At a briefing to share women and child health and protection update, the deputy head of UNFPA and officials from Pakistan Humanitarian Forum and National Humanitarian Network said that as many as 73,000 women had to deliver babies during September 2022.

Malnourished pregnant women are also at risk of giving birth to low birth weight babies who will be malnourished. Women already have insufficient food and water to consume but in this case they do not eat and drink whole day just to avoid to go for defecating.

This is also creating malnutrition in women. The situation of pregnant women is worse. There are no arrangements in most of the camps. One of our NHN organizations reported that in one of the camps in Sindh two women delivered babies without having anything, no clothes for the baby and no trained birth attendant.

Women form their camp managed her delivery which is off course would have health issues. There had been no arrangement of any transport to take that to the hospital as well. It was also seen that lady doctors are not there at the relief or medical camps and women having issues are not able to communicate to male doctors. This happened in the end of September 2022.

The floods doubled the protection risks for women and children. Family separation, theft, Gender based violence, rapes—women and girls remain vulnerable. More than half of the women in Sindh and KP have insufficient access to latrines.

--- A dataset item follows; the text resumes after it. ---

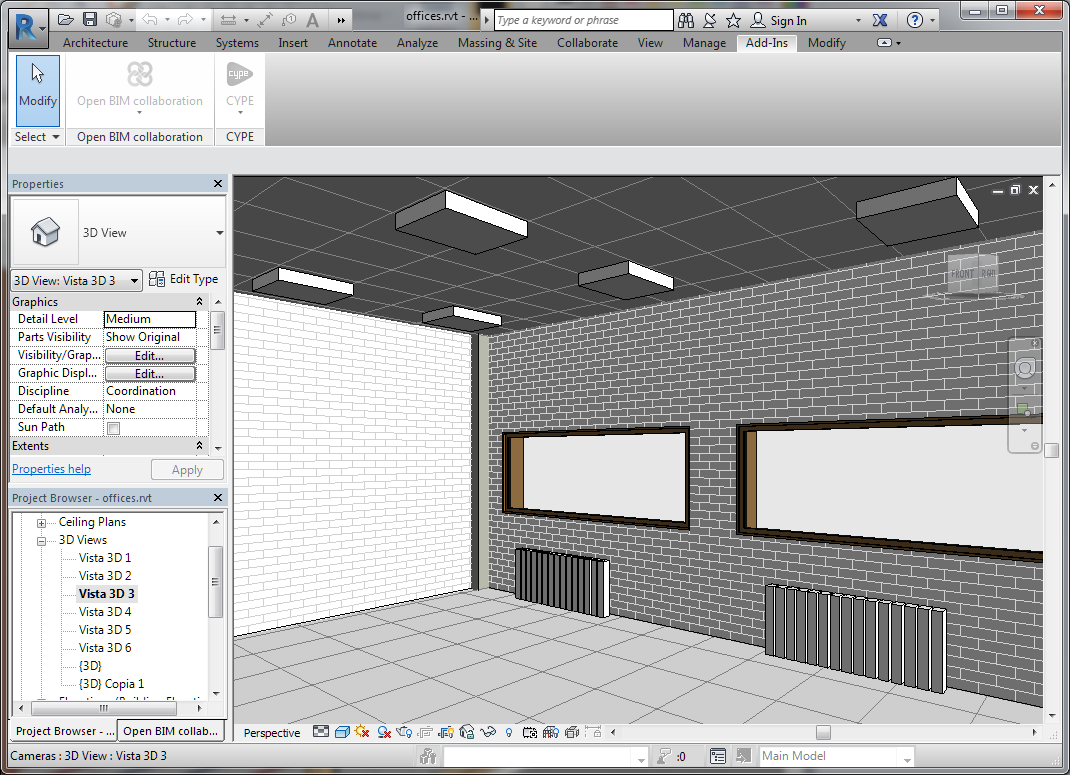Viewport: 1070px width, 775px height.
Task: Open the 3D View type selector dropdown
Action: [x=219, y=233]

Women and girls do not have access to menstrual hygiene items and this is causing sever issues of maintaining their hygiene. In some places at Sindh where the hygiene kits / dignity kits have been distributed, there is no mechanism of disposal.

The World Health Organization expressed deep concerns about the potential for a “second disaster in Pakistan: a wave of diseases and deaths” following the unprecedented floods and mostly it will affect women and children.

Floods have triggered the dire need of protection mechanisms and restoration of the security and dignity of the displaced women.

Majority of women have lost their livelihoods (especially women working in the fields). So they will have no cash flow for another six to eight months or may be for years.

The upcoming winter season is haunting these women and they want to rebuild their houses at the earliest and want to leave the camps, however there is 2-5 feet flood water surrounding their areas.

Malnourished pregnant women are also at risk of giving birth to low birth weight babies who will be malnourished.

Around 650,000 pregnant women in flood-affected areas face challenges in getting access to maternal services. More than 73,000 women are due to give birth in the next month -- in the throes of the crisis.

Distribution of 6000 inter-agency reproductive health (IARH) kits, clean delivery kits, newborn baby kits and dignity kits in designated women and girls-friendly spaces. The women are sensitised to the need for personal hygiene to keep themselves and their children safe from the outbreak of disease.

Children are facing a nutrition emergency that is threatening the lives of millions of children - more than 1 in 9 children in flood-affected areas of Pakistan suffering from severe acute malnutrition

As winters approach there is an upward trend in acute respiratory diseases, with children being affected the most. An average of 24% of reported cases are Acute Respiratory Infection with 1/3rd children.

271 outpatient therapeutic treatment centres for the prevention, detection and treatment of cases of severe acute malnutrition and other forms of malnutrition.

Expanding nutrition services through 73 mobile health teams in the 84 flood-affected districts, coupled with health, water, sanitation and hygiene (WASH) and protection services that are critical to save children's lives

Medical camps have benefited over 30,100 people in Sindh, over 18,000 people in Balochistan, nearly 18,100 people in Khyber Pakhtunkhwa and over 3,700 people in Punjab.